A-t-on pour autant attribué le qualificatif de xénophobes aux Britanniques, de personnes rétrogradées aux Femen et antimondialistes ou d’islamistes aux femmes noires et étudiants américains? Ces manifestations de la démocratie que l’on a déjà intégrées dans notre subconscient collectif quand il s’agit de la RADDHO, de la section-Sénégal d’Amnesty International, etc., certains prétendants des valeurs démocratiques refusent la souffrance à accepter à d’autres acteurs de la société civile sénégalaise un principe sacro-saint de la démocratie : le DROIT de défendre dans des conditions prévues par la loi leur vision de société.
 
A y voir de près, ce débat prouve ô combien le système colonial français est ancré dans notre habitus.
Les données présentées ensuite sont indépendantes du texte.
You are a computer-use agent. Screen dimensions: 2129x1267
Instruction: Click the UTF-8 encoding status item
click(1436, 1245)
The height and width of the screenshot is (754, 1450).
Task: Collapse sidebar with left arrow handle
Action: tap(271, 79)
La laïcité, legs colonial résultant de l’histoire endogène de l’ancienne puissance coloniale, n’est point une garantie nécessaire à la vitalité de la démocratie. Aux Etats-Unis, il y est noté un mariage entre la Liberté et la Religion. Et pourtant la démocratie américaine s’en porte mieux que celle française au point de charmer le grand penseur français Alexis de Tocqueville. « Le régime politique américain est aussi sublime qu’inimitable », s’extasie Professeur Ismaïla Madior Fall sur la beauté de la démocratie américaine.